The photolithographing and printing of drawings for the use of the LightHouse Board in connection with the letting of a contract for the construction of a vessel is printing for an Executive Department within the meaning of section 87 of the act of January 12, 1895, and must be done at the Government Printing Office.
(Comptroller Tracewell to Capt. C. F. Hutchins, naval secretary of the Light-House Board, September 29, 1904.)
In your communication of September 13, 1904, you request my decision of a question which you therein present as follows:
"I have presented to me for payment an account of Mr. Andrew B. Graham for photolithographing and printing 250 copies each of six sheets of drawings for a tender for St. Marys River, Michigan, said drawings having been executed by employees appointed in the outside service of the LightHouse Establishment whose compensation is paid from the appropriations for the specific purposes under which they are employed.

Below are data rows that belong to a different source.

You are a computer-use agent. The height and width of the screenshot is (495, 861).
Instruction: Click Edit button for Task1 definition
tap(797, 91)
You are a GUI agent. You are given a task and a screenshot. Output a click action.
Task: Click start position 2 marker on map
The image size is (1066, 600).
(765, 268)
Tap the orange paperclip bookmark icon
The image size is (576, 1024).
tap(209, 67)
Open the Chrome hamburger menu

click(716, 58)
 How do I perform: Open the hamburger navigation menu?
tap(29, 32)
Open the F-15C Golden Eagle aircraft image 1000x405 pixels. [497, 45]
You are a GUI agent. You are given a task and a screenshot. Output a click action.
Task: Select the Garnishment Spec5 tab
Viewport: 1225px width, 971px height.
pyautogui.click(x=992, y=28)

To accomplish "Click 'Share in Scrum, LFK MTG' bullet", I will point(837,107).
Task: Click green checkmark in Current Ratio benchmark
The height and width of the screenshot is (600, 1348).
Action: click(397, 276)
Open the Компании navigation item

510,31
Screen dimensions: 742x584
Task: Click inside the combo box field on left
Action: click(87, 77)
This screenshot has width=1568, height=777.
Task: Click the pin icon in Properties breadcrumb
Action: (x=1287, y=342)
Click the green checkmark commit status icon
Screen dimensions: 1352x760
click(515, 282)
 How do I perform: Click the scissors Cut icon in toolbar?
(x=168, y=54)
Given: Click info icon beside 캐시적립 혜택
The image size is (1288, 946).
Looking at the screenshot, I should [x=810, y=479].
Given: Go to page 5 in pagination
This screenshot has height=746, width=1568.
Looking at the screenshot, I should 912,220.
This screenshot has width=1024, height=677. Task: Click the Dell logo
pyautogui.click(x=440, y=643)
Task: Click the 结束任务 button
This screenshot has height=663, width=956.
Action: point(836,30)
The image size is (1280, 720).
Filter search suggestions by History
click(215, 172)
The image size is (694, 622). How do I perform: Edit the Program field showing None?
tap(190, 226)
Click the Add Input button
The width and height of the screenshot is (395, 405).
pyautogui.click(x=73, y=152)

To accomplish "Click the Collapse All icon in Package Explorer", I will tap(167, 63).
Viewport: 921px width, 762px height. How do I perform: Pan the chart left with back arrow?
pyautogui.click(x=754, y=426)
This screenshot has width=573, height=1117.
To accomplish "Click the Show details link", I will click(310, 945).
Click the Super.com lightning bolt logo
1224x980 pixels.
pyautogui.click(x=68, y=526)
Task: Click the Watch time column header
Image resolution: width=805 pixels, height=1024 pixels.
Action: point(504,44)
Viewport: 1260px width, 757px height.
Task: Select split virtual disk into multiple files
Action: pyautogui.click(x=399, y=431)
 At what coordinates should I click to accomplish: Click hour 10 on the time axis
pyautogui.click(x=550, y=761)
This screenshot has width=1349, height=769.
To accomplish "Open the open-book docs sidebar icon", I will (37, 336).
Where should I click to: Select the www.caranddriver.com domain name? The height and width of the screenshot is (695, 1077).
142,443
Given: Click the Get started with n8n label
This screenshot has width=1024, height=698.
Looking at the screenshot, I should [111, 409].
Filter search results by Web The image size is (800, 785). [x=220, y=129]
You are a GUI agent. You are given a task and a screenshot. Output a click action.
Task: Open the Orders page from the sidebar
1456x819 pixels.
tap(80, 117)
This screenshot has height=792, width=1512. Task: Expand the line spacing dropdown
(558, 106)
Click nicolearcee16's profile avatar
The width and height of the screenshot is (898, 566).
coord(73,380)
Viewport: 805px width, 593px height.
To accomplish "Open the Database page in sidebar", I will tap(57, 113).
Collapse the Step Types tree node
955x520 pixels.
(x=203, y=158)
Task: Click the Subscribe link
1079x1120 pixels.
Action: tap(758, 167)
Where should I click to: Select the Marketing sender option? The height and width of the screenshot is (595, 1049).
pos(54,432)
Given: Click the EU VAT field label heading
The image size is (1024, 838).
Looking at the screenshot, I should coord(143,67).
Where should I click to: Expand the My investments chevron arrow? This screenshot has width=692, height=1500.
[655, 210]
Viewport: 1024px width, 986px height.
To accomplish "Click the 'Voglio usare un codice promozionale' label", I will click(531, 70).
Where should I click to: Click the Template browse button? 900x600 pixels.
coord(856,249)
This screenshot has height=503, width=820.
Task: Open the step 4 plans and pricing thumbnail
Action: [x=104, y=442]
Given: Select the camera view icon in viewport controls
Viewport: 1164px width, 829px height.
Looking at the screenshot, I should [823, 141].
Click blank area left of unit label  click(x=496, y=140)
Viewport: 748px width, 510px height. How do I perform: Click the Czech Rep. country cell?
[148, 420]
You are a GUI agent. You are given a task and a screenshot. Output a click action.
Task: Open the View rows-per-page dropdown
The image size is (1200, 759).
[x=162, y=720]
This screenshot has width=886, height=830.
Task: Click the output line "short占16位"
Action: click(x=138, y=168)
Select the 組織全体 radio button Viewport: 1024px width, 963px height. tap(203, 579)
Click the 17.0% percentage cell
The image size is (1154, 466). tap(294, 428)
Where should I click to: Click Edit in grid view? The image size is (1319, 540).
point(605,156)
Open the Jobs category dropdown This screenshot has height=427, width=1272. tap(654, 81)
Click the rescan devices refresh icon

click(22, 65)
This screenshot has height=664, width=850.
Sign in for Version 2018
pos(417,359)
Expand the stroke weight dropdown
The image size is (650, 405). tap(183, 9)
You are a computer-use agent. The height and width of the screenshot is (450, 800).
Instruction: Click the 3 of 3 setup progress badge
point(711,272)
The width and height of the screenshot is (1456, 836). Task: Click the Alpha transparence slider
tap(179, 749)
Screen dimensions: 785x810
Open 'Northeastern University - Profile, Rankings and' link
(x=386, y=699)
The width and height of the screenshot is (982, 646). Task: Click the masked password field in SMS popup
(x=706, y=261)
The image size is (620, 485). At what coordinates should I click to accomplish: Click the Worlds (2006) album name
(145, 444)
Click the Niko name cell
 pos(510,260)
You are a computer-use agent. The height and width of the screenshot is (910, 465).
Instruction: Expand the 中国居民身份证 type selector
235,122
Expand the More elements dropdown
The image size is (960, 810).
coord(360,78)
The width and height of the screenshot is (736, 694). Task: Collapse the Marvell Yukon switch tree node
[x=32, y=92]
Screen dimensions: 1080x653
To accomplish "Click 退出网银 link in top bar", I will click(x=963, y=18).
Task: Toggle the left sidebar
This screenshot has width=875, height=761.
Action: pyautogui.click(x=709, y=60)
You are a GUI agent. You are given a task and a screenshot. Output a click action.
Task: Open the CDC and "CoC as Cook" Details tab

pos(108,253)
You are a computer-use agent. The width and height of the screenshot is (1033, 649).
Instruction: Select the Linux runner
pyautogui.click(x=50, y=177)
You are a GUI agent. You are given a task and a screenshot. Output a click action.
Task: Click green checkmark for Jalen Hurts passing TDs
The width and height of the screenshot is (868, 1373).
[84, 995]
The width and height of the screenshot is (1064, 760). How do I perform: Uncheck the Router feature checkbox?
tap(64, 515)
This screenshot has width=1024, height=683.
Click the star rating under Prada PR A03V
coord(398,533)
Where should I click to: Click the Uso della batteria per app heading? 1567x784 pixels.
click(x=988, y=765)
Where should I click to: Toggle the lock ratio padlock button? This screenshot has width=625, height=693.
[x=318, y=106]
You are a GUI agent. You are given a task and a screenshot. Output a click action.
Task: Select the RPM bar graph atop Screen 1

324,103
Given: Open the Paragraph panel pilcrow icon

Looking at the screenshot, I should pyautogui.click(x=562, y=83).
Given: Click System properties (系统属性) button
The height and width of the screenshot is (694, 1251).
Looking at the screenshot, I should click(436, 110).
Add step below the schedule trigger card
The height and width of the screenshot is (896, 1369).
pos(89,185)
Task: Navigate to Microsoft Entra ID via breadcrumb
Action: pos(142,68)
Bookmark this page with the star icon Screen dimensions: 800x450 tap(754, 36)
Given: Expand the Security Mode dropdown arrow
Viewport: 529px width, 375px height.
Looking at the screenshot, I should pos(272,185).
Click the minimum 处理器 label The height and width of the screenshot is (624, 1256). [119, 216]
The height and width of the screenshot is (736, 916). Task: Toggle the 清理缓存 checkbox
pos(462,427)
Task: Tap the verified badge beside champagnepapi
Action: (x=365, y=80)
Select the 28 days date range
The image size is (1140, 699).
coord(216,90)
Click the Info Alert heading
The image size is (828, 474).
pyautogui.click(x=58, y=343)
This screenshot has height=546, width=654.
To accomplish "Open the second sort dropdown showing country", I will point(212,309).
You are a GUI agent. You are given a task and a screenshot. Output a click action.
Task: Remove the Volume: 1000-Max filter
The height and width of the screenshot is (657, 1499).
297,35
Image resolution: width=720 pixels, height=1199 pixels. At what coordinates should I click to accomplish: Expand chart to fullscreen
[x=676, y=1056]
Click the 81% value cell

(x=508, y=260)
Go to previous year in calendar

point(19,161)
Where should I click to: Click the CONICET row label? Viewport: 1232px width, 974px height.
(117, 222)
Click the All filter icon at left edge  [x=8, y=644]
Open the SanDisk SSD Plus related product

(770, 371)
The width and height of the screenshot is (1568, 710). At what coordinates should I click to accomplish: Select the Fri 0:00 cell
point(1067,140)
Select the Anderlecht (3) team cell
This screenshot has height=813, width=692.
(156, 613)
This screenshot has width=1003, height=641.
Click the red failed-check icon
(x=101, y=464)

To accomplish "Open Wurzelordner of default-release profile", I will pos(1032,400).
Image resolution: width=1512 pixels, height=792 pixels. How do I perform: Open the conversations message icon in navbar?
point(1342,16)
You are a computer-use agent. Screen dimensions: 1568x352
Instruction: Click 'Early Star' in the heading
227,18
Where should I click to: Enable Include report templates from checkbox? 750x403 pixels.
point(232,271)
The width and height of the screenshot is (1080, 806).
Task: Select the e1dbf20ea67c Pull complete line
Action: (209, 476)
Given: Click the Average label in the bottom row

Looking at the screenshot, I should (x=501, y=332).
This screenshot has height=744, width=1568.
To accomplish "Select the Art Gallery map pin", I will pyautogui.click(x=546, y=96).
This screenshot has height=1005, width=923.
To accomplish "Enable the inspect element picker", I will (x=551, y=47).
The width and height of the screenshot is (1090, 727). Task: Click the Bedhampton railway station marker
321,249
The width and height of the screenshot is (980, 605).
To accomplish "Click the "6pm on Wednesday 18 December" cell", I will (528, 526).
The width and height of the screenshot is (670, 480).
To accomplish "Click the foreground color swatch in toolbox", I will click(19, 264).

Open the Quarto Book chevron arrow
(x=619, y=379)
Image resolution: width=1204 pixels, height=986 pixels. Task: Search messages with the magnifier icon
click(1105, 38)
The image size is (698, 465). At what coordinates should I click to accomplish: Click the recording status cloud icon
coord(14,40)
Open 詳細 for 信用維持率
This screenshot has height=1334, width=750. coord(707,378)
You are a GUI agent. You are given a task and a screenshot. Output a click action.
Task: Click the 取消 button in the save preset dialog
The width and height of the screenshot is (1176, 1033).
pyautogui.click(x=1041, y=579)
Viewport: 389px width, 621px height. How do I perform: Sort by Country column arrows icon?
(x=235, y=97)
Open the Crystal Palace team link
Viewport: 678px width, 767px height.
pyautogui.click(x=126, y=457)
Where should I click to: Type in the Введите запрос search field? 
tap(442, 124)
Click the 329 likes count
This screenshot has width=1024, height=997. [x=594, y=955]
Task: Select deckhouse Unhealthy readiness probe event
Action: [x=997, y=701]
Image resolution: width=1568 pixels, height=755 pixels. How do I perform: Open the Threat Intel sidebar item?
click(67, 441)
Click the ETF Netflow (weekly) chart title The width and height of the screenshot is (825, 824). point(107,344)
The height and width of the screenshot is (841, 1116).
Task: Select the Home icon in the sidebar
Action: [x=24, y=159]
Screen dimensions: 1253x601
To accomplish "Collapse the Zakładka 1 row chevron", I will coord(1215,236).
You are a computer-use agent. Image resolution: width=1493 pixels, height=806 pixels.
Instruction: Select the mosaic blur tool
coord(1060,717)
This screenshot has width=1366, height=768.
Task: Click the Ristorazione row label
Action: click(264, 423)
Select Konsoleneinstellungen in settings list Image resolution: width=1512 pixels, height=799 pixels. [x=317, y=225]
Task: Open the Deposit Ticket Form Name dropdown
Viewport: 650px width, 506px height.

An act of Congress approved March 3, 1903, is as follows: "Be it enacted by the Senate and House of Representatives of the United States of America in Congress assembled, That the following sums be, and the same are hereby, appropriated for the objects hereinafter expressed:
"Tender for Saint Marys River, Michigan: Construction of a steam tender for use in Saint Marys River and adjacent waters, Michigan, seventy-five thousand dollars.'
"As an incident to the accomplishment of the purpose of the above-named appropriation it became necessary that the Board obtain a considerable number of copies of the drawings for the vessel to furnish prospective bidders for the construction of said vessel, and to be used as working drawings by the contractor to whom the contract should be given.
"The Board, therefore, deeming the immediate procurement of 250 copies of the above-named drawings a public exigency, on July 15, 1904, under the provision of section 3709, Revised Statutes, requested Mr. Andrew B. Graham, of Washington, D. C., to furnish it the aforesaid number of copies of the said drawings.
"As the above-named drawings appear to be inseverable from the purposes for which Congress made the appropriation herein above quoted, I have the honor respectfully to request your decision as to whether the voucher of Mr. Graham, now before me, is not properly payable from the appropriation, tender for St. Marys River, Michigan."
In a decision by this office, dated August 30, 1904, rendered to the Secretary of Commerce and Labor, a similar question was considered. It was said therein:
"I understand that the drawings referred to are made by the Light-House Board, which is a bureau in the Department of Commerce and Labor. (Sec. 4, act of February 14, 1903, 32 Stat., 826.) I am therefore of opinion that the act of January 12, 1895, supra, requires that lithographing and printing thereof shall be done at the Government Printing Office, and that the cost of such lithographing and printing is properly payable from the appropriation for public printing and binding only."
You state in your communication that the drawings referred to therein were made by employees appointed in the outside service of the Light-House Establishment. You also state that it became necessary that the Light-House Board procure copies of the drawings "to furnish prospective bidders for the construction of said vessel. and to be used as working drawings by the contractor to whom the contract should be given.'
Section 4666 of the Revised Statutes provides as follows:
"All materials for the construction and repair of lighthouses, light-vessels, beacons, buoys, and so forth, shall be procured by public contracts, under such regulations as the Board may from time to time adopt, subject to the approval of the Secretary of the Treasury, and all works of construction, renovation, and repair shall be made by the orders of the Board, under the immediate superintendence of their engineer secretary, or of such engineer of the Army as may be detailed for that service."
The powers and duties of the Secretary of the Treasury relating to the Light-House Board having been transferred to the Secretary of Commerce and Labor by section 10 of the act of February 14, 1903 (32 Stat., 829), the preparation of the contracts required by the provision of section 4666, supra, pertains to the Department of Commerce and Labor.